2. Explain this trend, using the data in Table 5. —> The decrease of live births can be associated with the increase of miscarriages. The general trend of miscarriage as the mother gets older is that there are more miscarriages. This coheres with the decreasing amount of live births. There is also a definite increase in ectopic pregnancy (whatever that is, I’m sorry).
3. A small percentage of the mothers were younger than 15. They had a miscarriage rate higher than 20%. Suggest reasons for this. —> This small percentage of mothers are probably not in the healthiest or best environment to raise a baby at such a young age, therefore they wouldn’t have a good hospital to help them along child birth. Because of this, the birth would be very difficult, and the baby could easily die. Also, if they’re younger than 15, God knows what else they could be doing if they’re already getting pregnant (e.g. substance abuse, physical abuse) and the stress could cause a miscarriage.

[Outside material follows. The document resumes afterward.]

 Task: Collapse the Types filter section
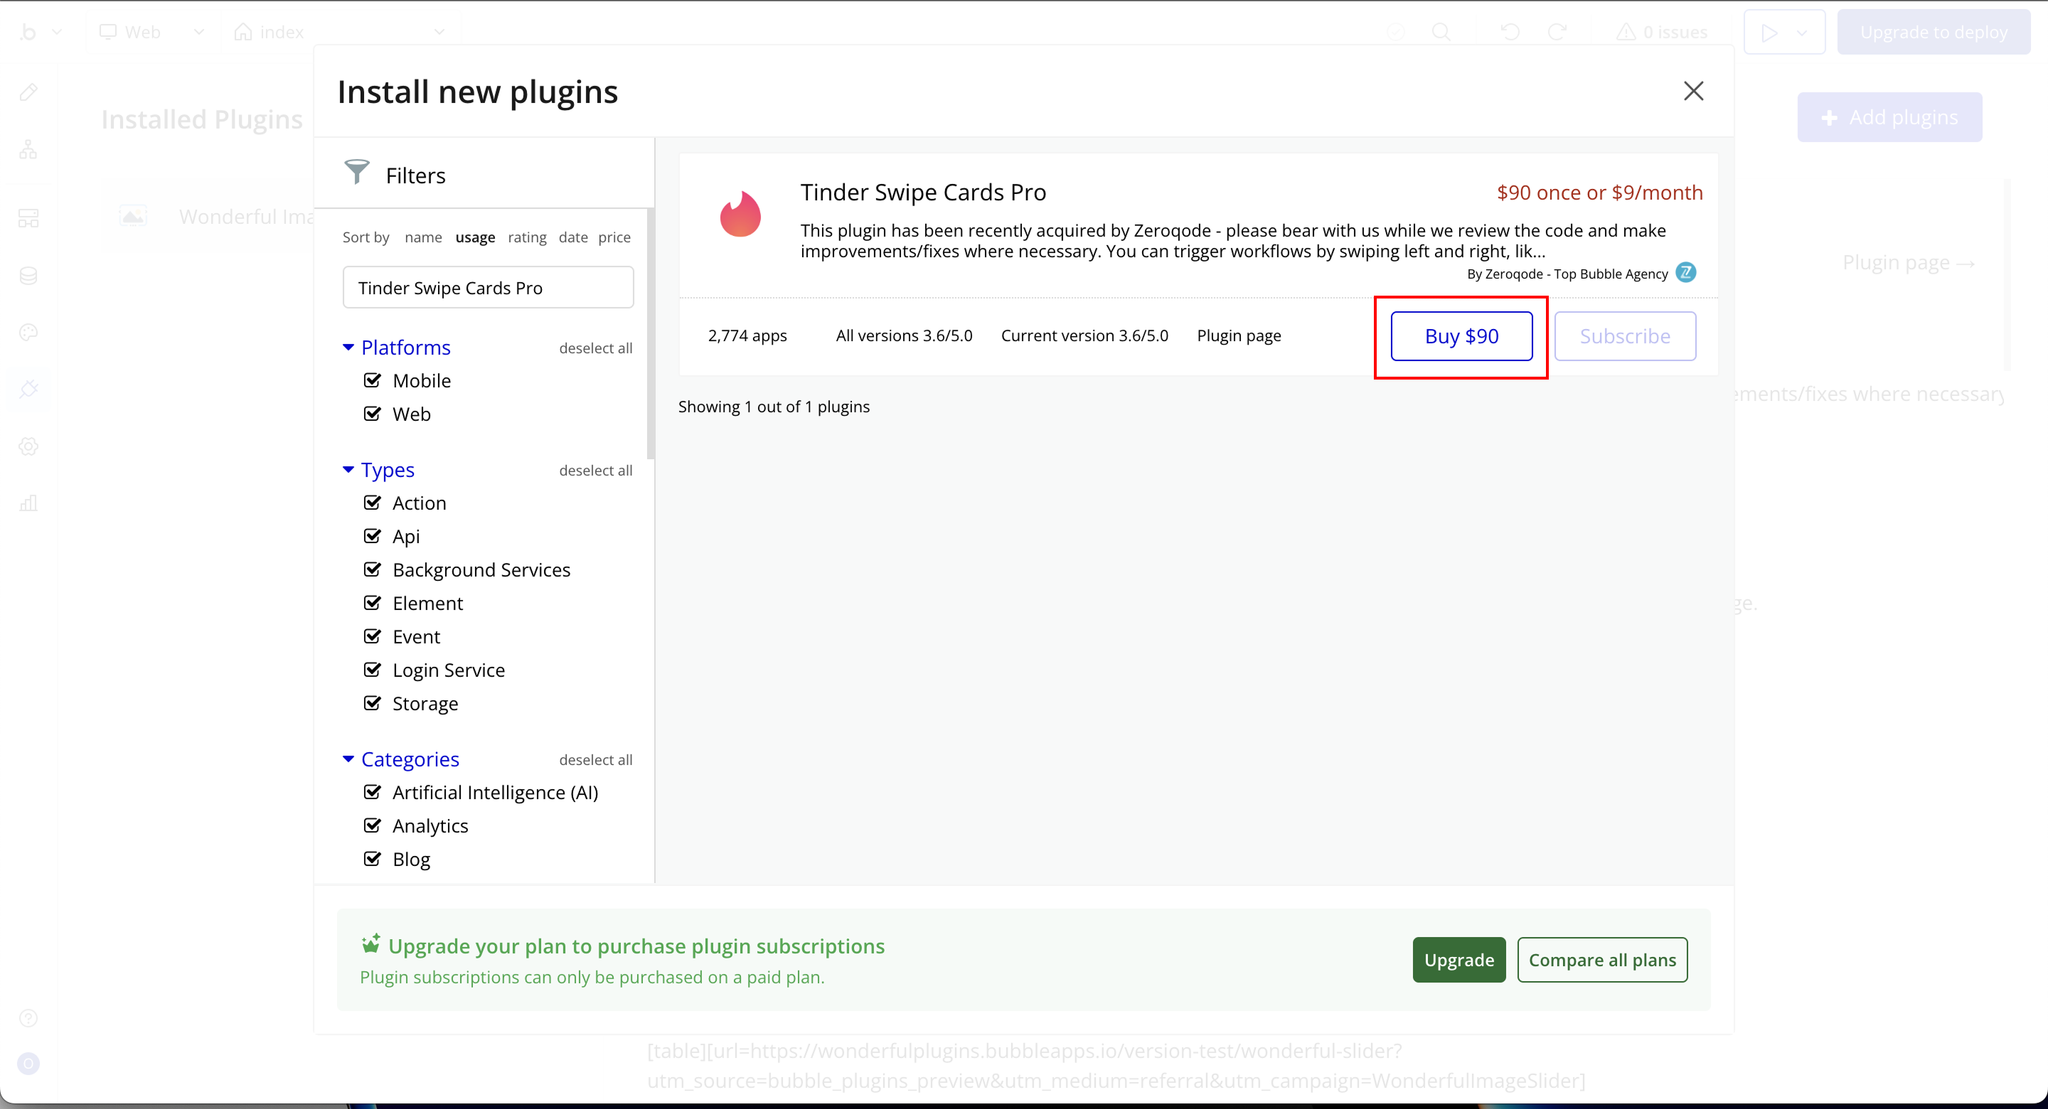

4. Suggest two reasons for the difference in percentage of college-educated mothers in the two age groups. —> Mothers with a college education seem to normally get pregnant at an older age (but not too old) because they would normally seek a job after college, and wouldn’t have the time or income to support a baby. Those who got pregnant at a younger age may have gotten … lost along the way.
5. Discuss whether there is an ideal age at which to have children. —> It goes both ways, wherein the mother shouldn’t be too young and shouldn’t be too old. The mother shouldn’t be too young because she wouldn’t have enough of an education to get a job in order to support herself and the baby, nor would she be mature enough or ready for that kind of responsibility. At the same time, if the mother is too old, then there are multiple genetic risks to the baby, so it’s also important not to wait too long. It is then best to have children somewhere in the middle of too young and too old, and it seems like these years are the late 20s to mid 30s, where a woman is both prepared and healthy enough to raise a kid.